OK, guys, listen up, this blog post is just for you. We’re going to teach you everything you need to know when it comes to purchasing an engagement ring. From when to buy it, to how to buy it to what to do with after you buy it, we have you covered. We know this is a big moment for you and we have your back.

 

You may be nervous or excited, or maybe a little bit of both, but you’re not alone. Michael J. Halpy, owner of Hannoush Jewelers in Wappingers Falls, says, “There’s some guys that come in with their buddies for moral support, there’s some guys that come in and they take that deep breath when they walk through the doors, and there’s some that are just really confident and know exactly what they want.” So know, straight away, no matter what you are feeling when you go shopping, it’s totally normal!

 

But before we get into the details, you need to remember one thing: Buying a ring is “the beginning of the beginning,” says James Matero, co-owner of Jaymark Jewelers in Cold Spring. Because of that, “it’s important to keep a couple of things in mind,” he says. “Buying an engagement ring is an emotional purchase. Yes, you want to get her something she loves, but you’re also going to get something that really is a symbol, it’s a promise, you’re getting her an emotional item, not just a physical item. So getting something she loves is important but making sure it means what you want is also important.”

 
RELATED: 3 Essential Details You Need to Know Before Attending Your First Wedding Expo
 

General rules to keep in mind outside of the 4 “C” s

 

Photo Credit: Jaymark Jewelers

By now, you should be very familiar with the four “C”s, but in case you don’t know, they are carat weight, color grade, clarity grade, and cut grade.

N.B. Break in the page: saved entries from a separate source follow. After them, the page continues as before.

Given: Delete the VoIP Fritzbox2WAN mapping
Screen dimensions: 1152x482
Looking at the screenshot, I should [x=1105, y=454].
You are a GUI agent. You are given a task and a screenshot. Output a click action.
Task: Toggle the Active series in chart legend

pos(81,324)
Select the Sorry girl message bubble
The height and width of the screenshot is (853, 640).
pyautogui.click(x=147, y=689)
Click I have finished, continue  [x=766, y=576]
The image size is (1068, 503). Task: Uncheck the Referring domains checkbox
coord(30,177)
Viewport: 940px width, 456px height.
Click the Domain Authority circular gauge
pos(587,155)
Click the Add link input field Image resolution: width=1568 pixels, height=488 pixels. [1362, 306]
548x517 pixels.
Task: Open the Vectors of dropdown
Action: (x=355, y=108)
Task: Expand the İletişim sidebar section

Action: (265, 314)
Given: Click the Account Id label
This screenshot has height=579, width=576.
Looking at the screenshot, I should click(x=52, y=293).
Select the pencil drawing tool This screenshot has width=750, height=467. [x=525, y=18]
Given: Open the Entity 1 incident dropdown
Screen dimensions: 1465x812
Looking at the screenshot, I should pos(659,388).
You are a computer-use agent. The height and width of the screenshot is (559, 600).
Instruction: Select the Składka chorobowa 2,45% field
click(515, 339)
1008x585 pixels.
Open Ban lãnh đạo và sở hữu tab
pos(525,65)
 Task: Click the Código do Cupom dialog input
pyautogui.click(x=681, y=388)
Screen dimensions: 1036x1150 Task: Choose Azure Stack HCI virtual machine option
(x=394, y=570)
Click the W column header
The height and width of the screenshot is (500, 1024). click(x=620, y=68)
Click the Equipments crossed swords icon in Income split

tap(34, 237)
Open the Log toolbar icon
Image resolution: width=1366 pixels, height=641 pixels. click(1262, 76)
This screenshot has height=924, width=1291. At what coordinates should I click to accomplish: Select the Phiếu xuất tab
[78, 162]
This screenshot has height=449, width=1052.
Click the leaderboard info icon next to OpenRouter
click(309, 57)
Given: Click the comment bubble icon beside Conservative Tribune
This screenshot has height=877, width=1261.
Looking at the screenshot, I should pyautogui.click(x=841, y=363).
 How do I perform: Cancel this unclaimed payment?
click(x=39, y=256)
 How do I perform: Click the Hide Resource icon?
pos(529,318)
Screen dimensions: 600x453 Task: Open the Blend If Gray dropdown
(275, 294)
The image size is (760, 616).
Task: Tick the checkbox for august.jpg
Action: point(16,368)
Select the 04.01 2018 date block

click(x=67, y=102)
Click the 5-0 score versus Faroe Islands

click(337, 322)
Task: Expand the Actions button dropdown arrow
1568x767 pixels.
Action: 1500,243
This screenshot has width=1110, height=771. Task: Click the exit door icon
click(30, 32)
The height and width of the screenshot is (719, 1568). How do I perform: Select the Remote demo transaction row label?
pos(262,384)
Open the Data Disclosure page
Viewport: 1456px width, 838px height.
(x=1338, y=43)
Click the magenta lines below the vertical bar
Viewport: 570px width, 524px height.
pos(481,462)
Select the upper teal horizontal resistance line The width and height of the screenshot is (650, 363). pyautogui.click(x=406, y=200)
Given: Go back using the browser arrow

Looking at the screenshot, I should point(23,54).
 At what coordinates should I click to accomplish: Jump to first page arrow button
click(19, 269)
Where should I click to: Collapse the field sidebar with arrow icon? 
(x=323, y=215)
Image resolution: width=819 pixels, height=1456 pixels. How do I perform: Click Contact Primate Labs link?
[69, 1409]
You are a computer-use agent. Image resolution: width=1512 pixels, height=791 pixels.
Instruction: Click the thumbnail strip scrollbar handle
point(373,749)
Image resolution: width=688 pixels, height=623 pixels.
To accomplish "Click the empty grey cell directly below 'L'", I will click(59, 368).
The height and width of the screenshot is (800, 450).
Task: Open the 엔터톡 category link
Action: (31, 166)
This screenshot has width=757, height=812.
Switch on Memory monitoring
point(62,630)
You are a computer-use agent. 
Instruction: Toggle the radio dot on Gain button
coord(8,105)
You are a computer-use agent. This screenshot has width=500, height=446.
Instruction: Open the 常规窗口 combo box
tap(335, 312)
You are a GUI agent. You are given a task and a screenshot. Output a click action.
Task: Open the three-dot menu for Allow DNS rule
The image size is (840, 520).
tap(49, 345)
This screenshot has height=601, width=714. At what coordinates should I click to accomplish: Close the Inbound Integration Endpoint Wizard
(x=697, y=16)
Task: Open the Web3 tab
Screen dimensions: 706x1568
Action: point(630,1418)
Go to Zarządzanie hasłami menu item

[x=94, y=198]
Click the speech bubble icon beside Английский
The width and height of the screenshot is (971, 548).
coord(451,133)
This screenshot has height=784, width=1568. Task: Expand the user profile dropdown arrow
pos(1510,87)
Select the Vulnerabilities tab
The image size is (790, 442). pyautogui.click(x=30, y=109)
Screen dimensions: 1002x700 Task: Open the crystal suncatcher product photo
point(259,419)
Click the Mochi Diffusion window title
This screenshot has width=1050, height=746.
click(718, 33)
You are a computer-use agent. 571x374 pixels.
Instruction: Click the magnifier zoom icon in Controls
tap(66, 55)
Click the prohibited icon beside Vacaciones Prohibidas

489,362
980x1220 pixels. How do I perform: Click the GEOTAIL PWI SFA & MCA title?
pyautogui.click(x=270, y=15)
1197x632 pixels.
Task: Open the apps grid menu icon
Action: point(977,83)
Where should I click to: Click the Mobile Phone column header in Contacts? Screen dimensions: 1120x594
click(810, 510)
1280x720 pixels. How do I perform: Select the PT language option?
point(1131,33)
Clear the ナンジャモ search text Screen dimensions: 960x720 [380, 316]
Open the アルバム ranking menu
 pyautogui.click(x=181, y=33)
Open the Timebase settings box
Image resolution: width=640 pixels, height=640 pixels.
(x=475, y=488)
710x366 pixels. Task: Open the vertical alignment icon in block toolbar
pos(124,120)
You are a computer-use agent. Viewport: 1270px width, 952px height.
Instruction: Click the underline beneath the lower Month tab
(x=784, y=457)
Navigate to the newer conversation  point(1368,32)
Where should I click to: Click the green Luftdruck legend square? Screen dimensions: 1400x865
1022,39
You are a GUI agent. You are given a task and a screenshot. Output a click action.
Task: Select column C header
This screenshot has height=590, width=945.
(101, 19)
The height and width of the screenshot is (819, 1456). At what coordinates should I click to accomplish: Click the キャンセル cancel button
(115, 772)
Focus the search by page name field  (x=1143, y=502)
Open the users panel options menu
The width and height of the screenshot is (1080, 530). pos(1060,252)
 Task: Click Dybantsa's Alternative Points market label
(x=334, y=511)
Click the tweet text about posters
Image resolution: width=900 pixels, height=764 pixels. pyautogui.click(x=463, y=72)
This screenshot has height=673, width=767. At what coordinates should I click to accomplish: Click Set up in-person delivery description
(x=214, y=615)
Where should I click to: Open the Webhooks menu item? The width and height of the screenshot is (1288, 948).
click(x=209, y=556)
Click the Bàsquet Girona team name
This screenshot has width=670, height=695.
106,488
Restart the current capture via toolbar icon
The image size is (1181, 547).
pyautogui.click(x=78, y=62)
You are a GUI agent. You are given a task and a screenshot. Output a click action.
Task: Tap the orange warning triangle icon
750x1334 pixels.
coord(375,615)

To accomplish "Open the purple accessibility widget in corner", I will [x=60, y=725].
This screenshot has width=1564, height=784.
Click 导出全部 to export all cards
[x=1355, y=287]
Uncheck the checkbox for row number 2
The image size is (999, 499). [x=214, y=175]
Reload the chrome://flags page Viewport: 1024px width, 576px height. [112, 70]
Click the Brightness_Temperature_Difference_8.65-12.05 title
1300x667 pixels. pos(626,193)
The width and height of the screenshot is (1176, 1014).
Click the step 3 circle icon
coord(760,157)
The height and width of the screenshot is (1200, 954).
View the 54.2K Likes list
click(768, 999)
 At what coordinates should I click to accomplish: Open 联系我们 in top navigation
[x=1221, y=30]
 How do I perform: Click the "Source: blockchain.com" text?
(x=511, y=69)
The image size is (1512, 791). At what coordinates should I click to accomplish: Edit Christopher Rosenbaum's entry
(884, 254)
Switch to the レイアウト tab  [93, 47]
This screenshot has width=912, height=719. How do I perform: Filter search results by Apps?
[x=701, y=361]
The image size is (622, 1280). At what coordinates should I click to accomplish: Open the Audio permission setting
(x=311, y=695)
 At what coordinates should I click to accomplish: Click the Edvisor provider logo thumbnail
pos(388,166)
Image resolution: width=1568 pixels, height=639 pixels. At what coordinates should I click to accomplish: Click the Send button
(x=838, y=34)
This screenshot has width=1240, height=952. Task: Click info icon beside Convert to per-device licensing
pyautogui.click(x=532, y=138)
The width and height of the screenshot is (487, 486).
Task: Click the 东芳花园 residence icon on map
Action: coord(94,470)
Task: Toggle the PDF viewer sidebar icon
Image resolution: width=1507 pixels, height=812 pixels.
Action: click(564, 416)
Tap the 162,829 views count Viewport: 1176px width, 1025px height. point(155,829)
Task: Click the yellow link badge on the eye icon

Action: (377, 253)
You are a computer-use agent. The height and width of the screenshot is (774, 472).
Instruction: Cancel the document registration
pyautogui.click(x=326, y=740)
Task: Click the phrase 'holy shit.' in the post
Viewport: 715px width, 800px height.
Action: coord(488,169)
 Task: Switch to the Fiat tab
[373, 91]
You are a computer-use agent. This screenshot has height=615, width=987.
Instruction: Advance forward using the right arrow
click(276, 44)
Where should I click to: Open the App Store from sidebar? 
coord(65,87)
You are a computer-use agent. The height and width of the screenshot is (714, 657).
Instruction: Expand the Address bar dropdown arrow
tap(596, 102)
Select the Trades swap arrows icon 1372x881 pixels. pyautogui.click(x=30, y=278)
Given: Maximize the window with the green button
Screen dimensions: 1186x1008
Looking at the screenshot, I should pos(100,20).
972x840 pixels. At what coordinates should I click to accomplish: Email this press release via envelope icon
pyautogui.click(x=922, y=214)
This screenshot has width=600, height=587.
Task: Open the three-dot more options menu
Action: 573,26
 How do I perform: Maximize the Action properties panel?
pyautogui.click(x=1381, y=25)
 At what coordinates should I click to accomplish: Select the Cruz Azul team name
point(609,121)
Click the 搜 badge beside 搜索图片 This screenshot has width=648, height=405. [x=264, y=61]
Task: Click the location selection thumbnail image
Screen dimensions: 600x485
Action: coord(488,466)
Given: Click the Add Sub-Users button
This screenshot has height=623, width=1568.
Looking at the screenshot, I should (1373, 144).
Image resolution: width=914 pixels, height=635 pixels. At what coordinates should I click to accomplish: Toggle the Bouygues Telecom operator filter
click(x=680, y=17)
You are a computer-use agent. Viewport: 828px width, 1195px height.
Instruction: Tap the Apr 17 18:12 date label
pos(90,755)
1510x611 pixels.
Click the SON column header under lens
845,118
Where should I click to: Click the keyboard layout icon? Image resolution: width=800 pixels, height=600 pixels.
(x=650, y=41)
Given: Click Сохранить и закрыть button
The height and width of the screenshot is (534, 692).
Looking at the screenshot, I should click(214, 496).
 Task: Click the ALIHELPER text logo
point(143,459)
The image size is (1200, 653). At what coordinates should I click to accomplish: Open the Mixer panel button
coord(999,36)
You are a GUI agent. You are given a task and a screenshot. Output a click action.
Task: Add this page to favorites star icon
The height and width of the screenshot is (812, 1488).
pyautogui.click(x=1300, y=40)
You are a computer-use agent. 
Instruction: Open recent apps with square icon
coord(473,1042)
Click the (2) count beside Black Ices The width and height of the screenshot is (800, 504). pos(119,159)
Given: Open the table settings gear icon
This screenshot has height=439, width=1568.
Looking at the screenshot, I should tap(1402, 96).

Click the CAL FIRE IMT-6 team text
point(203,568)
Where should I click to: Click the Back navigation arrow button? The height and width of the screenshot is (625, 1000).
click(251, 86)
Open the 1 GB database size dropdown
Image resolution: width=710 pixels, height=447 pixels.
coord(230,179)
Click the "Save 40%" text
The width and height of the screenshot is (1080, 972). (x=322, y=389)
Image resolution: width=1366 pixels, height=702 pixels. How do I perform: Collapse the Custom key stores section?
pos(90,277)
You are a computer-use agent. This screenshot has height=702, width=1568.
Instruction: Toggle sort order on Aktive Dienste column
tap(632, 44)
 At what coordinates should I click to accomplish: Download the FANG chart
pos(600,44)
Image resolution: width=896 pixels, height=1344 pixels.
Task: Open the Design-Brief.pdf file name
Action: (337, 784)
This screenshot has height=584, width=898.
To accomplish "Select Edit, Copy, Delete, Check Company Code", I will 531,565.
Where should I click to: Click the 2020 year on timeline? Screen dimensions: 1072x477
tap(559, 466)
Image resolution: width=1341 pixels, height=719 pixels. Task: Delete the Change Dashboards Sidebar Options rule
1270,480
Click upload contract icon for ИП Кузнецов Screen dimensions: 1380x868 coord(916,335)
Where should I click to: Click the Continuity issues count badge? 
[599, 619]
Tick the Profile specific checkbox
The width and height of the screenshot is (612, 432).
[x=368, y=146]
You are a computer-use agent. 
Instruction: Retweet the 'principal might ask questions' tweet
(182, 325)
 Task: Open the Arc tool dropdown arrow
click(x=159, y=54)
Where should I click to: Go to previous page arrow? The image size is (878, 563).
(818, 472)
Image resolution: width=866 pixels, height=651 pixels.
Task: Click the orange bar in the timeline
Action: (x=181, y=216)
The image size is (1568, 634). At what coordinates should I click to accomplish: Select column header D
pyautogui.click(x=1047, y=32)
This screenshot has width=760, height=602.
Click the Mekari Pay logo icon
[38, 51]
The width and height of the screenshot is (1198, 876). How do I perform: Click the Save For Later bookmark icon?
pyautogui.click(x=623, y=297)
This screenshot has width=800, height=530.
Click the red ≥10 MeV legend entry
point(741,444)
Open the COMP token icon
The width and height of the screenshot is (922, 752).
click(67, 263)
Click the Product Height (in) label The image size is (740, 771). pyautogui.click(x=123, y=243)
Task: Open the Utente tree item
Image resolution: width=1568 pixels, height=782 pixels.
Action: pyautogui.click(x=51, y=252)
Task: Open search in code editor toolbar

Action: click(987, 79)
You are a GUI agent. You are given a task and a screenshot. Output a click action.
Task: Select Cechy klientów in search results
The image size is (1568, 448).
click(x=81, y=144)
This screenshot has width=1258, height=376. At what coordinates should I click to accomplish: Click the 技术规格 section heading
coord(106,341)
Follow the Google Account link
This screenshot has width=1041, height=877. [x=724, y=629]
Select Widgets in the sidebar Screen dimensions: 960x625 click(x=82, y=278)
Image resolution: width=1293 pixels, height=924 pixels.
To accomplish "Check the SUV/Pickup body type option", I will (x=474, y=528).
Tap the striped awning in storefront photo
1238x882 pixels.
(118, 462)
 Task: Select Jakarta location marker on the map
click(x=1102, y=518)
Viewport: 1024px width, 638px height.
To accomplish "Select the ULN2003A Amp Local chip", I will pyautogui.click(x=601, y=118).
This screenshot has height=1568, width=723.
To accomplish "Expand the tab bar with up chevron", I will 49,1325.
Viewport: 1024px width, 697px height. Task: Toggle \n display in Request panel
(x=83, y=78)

However, choosing a diamond goes far beyond that.

 

Matero says, “Aside from the 4 ‘C’s the most important thing to remember is you aren’t buying a diamond based on paperwork, you’re buying a diamond based on how beautiful it is.” What does he mean? Well, diamonds may have great characteristics on paperwork that comes with each ring highlighting the 4 “C”s, but you may not like the way they look. “Sometimes the most highly graded diamonds may not look as pretty to you as something else,” he says. “So it’s always important that you look at the diamond and see them in person because what’s good on paper isn’t always the best.”

 

Another thing to remember is that no one “C” is better than the other, you want to go for an overall pleasing aesthetic to the entire ring.

 

How far in advance should you purchase the engagement ring?

 

Jocelyn Z. Klastow, Vice President of Zimmer Brother Jewelers in Poughkeepsie, recommends 4-6 weeks is good, but 6-8 weeks is better. You want to make sure you give yourself enough time to choose a great ring, size it, and have it ready for “popping the question” especially if you plan to propose on vacation. One tip she has is that if you are planning to propose on vacation, DO NOT under any circumstance put the ring in your suitcase. Keep it in your carry-on.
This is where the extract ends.